David Roni Ganda Sinaga Sosialisasikan Perda Penanggulangan Kemiskinan 

David Roni Ganda Sinaga Sosialisasikan Perda Penanggulangan Kemiskinan 
David Roni Ganda Sinaga Sosialisasikan Perda Penanggulangan Kemiskinan  (Analisadaily/Istimewa)

Analisadaily.com, Medan - Anggota DPRD Kota Medan, David Roni Ganda Sinaga, SE menyosialisasikan Perda Nomor 5 Tahun 2015 tentang Penanggulangan Kemiskinan di Jalan Rawa Cangguk, Kelurahan Mandala III, Kecamatan Medan Denai, Minggu (25/01/2026) pukul 14.00 WIB.

Dalam Sosialisasi sesi pertama itu, David menegaskan bahwa program Sekolah Rakyat (SR) dan Makan Bergizi Gratis (MBG) merupakan program pemerintah pusat. Sehingga dalam penyampaiannya kepada masyarakat harus dilakukan secara detail, cermat, dan tidak menimbulkan kesalahpahaman.

Politisi PDI Perjuangan itu juga menjelaskan bahwa masyarakat yang merasa layak dan memenuhi kriteria sebagai penerima bantuan pendidikan gratis, khususnya melalui program Sekolah Rakyat, dapat langsung menanyakan informasi dan persyaratan ke kantor kelurahan, kecamatan setempat dan Dinas Sosial.

“Kalau memang bapak dan ibu layak mendapatkan bantuan gratis, salah satunya program Sekolah Rakyat, silakan datang ke kantor lurah atau camat. Tanyakan apa saja persyaratannya,” saran Sekretaris Komisi III DPRD Medan itu.

Dia menambahkan, untuk program-program yang merupakan kebijakan Pemerintah Kota Medan, dirinya sebagai anggota DPRD siap mengawal dan memastikan agar pelaksanaannya berjalan dengan baik serta tepat sasaran.

“Kalau programnya dari Pemko Medan, tentu bisa kita kawal. Tapi karena Sekolah Rakyat dan MBG ini program pemerintah pusat, maka dalam menyampaikannya saya harus berhati-hati. Kita tidak mau masyarakat salah paham lalu menuntut ke DPRD atau Pemko,” tegasnya.

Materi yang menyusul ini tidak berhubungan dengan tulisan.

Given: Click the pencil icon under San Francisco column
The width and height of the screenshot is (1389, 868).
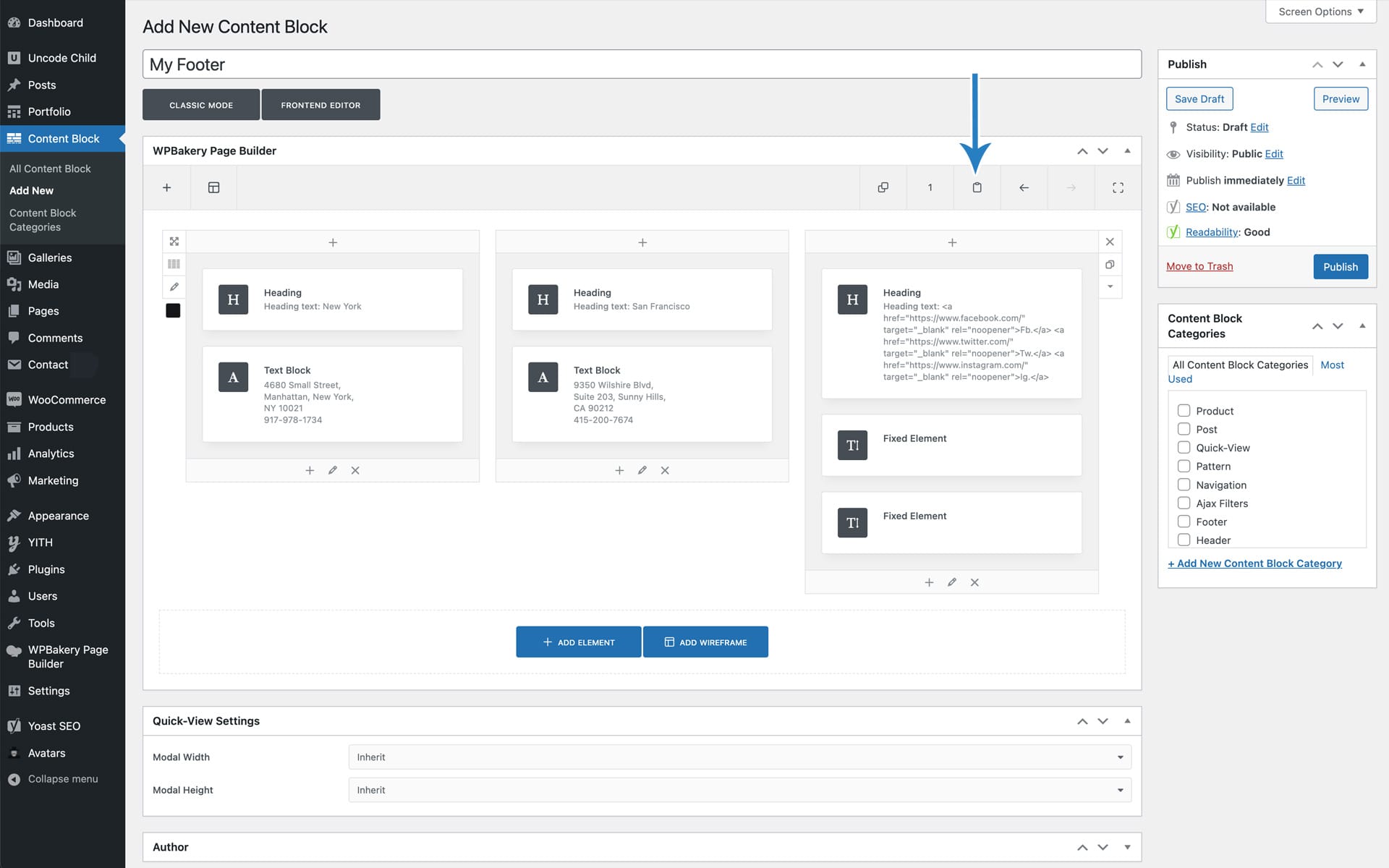Looking at the screenshot, I should (x=642, y=470).

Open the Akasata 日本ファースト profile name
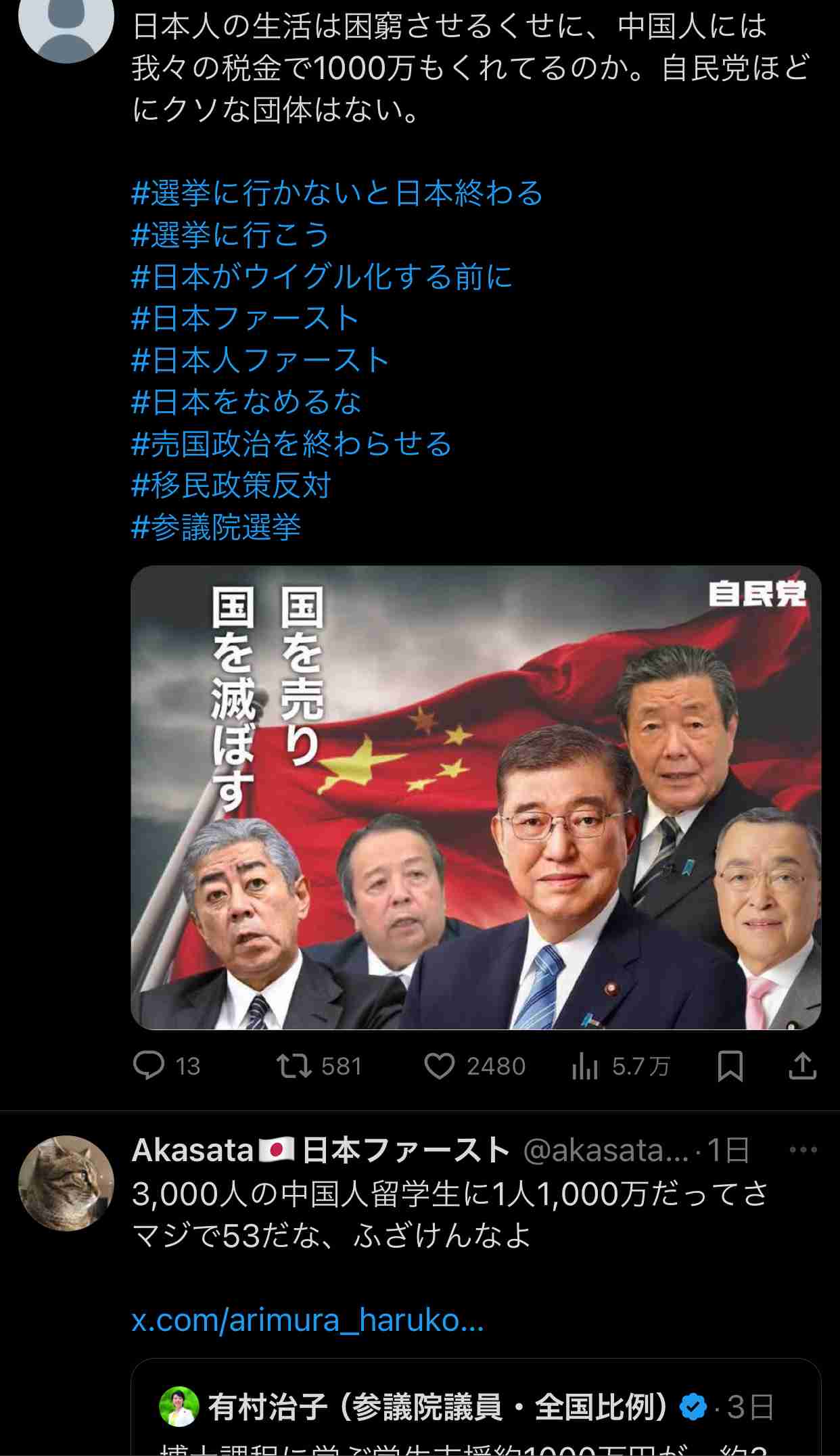[x=321, y=1150]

Menurut David Roni, transparansi informasi sangat penting agar masyarakat tidak memiliki ekspektasi berlebihan terhadap pemerintah daerah, sementara kewenangan utama berada di pemerintah pusat.

Sementara itu, perwakilan Kelurahan Mandala III, Jerman Purba, mengaku pihak kelurahan juga masih menunggu petunjuk teknis lebih lanjut terkait mekanisme resmi program Sekolah Rakyat.

“Kami juga belum sepenuhnya memahami prosedur detailnya. Namun masyarakat bisa memasukkan permohonan ke kantor kelurahan, nanti proses seleksi dan penentuan tetap dari pihak pusat, siapa yang layak menerima dan siapa yang tidak,” jelas Jerman.

Kegiatan sosialisasi tersebut mendapat antusias dari ratusan warga yang hadir, khususnya masyarakat kurang mampu yang berharap bisa memperoleh akses pendidikan dan bantuan sosial melalui berbagai program pemerintah.